Andrew Tridgell’s rsync utility is widely used for pushing files around between servers. Anyone can copy files across the network, what makes rsync special is that it compares the files on each end and only transfers the differences, instead of pushing the whole file across the wire when only a few bytes need to be updated.
We use rsync to backup servers every single day, though we recently found a few big files where rsync was going to take an eternity to perform what should’ve been several hours of work. So, we busted out the butterfly nets and went to catch us some bugs.
rsync in a nutshell
Most servers don’t change a great deal on a day to day basis, so transferring just the differences is a very smart way to perform nightly incremental backups. You just copy yesterday’s image and update the small parts that have changed, and rsync is the perfect tool for this.

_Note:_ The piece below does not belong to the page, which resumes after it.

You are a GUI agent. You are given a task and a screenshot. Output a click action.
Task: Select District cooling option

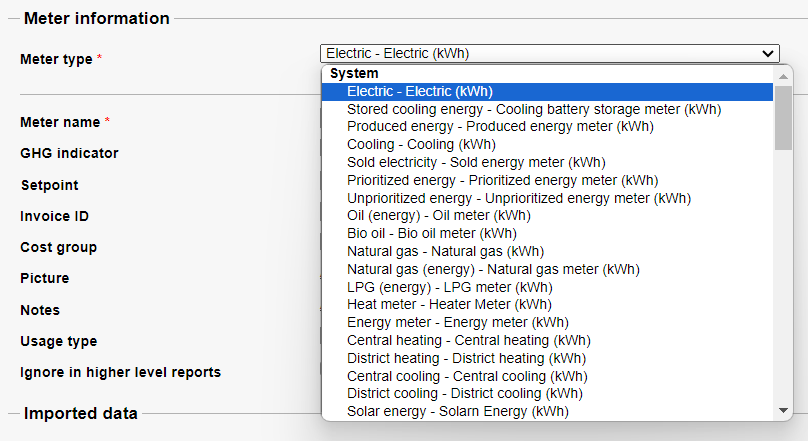464,393
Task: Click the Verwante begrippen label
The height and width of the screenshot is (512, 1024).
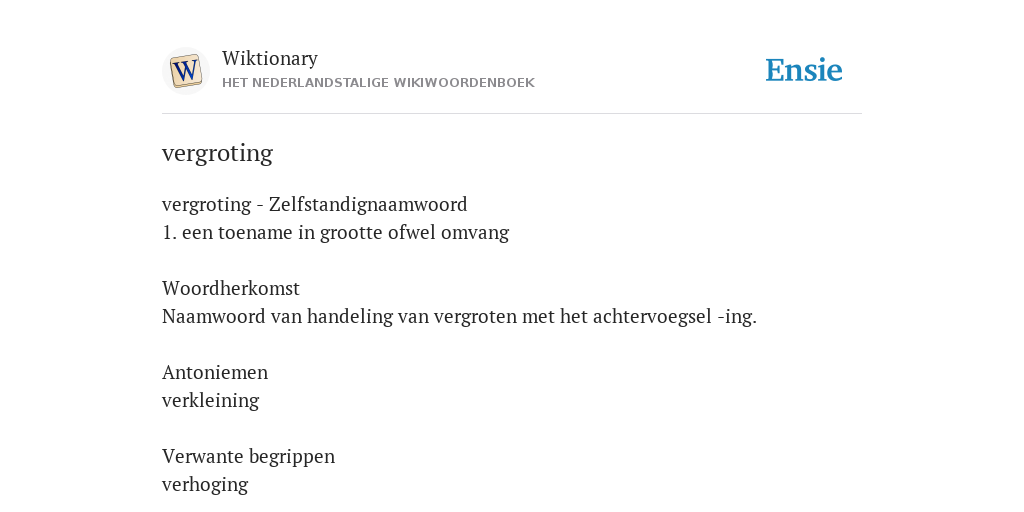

A newer development in our backups is use of the btrfs filesystem, which we talked about a little earlier this year. One of btrfs’ killer features is copy-on-write snapshots, which effectively give you copies for free and only stores the changes when you modify data. In normal usage, rsync makes a new copy of the file with the changes applied, but this defeats btrfs’ copy-on-write benefits. To make this right, we use the
--inplace option, which tells rsync to write directly to the original file, letting btrfs work its magic.
Assuming that a relatively small proportion of your data changes every day, what this lets you do is store many backup snapshots while only consuming modest amounts of diskspace. This is especially important for heavy hitters, such as database servers.
Using –inplace changes things
An inplace copy can be problematic because the changes on the receiving side are non-atomic. If you cancel the operation in the middle of a transfer, the destination will only be partially written and can’t be rolled back. This is fine for backups, but it points to rsync needing to change its behaviour when referring to reused chunks of data.
To give an example, imagine a file containing chunks of data A, B, C and D. File 1 contains these chunks in order, and already exists on the receiving end. File 2 exists on the sender’s end and contains the same chunks, but in reverse order, DCBA.
Now imagine that we want to copy File 2 to File 1. In normal operation, rsync will populate a temporary file with the necessary data, and replace the target file with the temporary file once it’s completed. It’s very efficient because we don’t even need to send any real file data across the wire, so long as we have room to build the temporary file on the receiving end.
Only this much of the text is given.